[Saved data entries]
▬▬▬▬▬▬
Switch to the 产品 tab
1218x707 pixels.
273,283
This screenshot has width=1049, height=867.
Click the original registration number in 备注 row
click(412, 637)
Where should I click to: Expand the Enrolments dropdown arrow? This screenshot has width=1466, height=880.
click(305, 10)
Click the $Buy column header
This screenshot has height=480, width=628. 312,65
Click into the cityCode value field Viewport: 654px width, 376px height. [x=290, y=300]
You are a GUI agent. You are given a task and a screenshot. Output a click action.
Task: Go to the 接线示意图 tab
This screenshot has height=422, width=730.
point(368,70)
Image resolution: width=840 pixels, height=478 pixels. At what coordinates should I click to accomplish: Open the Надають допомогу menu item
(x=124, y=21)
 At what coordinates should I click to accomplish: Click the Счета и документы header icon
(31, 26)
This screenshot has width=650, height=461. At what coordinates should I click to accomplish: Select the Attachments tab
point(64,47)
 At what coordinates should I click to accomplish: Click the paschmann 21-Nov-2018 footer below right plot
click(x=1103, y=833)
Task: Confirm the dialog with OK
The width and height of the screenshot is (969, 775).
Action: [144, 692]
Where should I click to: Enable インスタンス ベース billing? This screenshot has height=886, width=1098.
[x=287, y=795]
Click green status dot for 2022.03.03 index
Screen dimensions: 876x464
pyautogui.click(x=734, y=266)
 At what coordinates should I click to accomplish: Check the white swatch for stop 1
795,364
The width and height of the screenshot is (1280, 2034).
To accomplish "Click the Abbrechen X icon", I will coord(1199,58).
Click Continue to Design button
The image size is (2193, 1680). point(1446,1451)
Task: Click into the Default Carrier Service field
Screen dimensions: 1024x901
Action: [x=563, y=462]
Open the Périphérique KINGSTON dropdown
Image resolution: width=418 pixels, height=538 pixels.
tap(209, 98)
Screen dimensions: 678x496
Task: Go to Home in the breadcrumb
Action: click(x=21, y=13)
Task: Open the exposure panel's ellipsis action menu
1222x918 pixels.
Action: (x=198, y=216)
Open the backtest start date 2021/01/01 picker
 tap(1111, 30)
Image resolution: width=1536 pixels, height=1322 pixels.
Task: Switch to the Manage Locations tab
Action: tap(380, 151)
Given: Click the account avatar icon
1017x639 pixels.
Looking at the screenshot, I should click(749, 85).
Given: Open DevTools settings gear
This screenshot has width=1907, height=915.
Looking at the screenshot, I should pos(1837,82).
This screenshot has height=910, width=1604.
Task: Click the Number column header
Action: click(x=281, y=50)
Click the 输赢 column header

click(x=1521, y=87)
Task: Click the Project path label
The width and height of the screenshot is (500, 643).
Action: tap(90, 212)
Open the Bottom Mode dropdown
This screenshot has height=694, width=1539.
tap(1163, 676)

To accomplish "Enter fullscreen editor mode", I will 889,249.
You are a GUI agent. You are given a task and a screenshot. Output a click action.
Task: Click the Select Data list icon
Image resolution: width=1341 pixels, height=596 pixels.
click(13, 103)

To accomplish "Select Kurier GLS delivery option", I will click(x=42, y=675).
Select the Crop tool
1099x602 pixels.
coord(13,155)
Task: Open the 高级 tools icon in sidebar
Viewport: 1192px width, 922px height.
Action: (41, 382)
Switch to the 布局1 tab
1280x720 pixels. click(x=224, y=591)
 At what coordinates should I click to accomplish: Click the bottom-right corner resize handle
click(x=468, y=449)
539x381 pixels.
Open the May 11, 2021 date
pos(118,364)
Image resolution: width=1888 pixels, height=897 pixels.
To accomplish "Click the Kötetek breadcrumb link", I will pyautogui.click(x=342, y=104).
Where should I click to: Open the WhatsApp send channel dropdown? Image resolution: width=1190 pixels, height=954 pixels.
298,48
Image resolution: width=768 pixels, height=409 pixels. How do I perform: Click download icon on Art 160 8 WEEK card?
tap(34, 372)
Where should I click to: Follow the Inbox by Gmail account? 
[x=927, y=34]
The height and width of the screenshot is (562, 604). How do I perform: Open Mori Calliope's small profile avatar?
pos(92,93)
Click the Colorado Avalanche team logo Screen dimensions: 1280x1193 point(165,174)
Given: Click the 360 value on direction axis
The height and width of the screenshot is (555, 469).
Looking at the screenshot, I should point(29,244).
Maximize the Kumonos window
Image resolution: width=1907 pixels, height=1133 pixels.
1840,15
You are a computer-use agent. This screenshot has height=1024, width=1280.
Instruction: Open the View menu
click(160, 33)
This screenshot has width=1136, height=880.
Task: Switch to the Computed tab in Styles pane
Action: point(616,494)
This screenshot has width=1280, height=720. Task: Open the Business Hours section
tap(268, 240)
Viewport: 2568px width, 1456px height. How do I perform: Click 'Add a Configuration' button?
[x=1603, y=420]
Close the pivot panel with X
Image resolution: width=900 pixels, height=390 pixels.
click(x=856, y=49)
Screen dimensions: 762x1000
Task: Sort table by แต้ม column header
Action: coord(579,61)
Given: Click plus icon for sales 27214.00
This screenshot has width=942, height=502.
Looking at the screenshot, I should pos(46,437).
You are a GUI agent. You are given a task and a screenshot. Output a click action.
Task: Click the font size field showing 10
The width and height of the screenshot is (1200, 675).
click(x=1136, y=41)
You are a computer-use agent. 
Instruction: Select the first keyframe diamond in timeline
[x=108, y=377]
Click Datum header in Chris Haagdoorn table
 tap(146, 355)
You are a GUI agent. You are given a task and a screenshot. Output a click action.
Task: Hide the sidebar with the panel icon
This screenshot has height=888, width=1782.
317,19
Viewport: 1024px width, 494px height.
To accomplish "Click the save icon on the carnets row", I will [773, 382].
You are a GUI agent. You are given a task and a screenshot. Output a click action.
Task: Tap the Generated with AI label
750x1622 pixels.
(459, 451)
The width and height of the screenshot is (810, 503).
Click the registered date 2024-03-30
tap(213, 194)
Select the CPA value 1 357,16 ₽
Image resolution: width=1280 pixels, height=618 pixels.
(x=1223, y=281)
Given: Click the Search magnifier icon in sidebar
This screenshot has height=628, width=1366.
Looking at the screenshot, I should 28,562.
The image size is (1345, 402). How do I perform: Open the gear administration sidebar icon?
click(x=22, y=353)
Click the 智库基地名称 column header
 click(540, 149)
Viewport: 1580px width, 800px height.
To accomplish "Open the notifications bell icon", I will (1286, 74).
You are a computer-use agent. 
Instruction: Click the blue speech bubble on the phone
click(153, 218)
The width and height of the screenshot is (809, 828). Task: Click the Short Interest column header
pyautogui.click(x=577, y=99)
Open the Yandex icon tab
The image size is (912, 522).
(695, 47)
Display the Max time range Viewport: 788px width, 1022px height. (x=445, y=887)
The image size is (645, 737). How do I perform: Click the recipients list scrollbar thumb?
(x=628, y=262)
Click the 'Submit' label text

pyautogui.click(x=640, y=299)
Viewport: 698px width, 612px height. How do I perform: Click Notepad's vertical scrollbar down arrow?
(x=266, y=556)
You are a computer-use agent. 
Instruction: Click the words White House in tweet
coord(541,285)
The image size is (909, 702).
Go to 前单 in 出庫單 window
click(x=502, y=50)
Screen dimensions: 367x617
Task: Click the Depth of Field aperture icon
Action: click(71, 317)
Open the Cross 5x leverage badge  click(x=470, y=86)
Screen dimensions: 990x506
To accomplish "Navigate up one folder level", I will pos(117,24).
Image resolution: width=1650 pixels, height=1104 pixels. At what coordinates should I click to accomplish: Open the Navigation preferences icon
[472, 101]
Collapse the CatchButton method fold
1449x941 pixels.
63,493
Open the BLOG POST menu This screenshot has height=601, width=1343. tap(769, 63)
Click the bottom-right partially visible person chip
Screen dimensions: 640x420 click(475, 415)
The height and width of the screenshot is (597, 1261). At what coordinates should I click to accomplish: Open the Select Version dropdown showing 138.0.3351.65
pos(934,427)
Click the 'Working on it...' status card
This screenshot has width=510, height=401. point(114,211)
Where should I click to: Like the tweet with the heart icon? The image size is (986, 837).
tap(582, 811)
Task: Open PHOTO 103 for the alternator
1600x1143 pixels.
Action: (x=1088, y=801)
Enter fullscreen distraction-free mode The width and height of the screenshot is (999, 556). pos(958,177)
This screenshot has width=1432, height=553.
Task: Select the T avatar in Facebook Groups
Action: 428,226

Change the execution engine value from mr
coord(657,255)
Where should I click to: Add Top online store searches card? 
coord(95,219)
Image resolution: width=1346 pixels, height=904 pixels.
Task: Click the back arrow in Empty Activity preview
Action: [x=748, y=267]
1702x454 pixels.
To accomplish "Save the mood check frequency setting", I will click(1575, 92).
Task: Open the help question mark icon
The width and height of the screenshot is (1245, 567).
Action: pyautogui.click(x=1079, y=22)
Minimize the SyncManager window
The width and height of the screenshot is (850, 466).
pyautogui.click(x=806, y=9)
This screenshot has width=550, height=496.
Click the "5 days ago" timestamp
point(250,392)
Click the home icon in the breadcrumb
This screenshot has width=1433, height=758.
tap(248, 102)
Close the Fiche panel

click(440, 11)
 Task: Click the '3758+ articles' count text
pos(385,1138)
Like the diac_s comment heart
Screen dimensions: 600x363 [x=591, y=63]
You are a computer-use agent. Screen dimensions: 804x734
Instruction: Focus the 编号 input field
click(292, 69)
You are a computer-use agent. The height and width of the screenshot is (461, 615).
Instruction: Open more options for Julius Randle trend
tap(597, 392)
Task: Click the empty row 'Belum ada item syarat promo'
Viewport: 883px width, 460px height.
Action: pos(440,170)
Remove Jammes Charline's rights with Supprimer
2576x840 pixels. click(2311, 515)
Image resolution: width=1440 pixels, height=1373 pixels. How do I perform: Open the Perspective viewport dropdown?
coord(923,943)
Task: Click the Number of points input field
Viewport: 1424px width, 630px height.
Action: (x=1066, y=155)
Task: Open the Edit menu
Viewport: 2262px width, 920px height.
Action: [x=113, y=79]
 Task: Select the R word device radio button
▬▬▬▬▬▬
Each line that includes the string "into" should be copied from the data.

▶ [YOUR SOLUTION]
Click into the cityCode value field Viewport: 654px width, 376px height. [x=290, y=300]
Task: Click into the Default Carrier Service field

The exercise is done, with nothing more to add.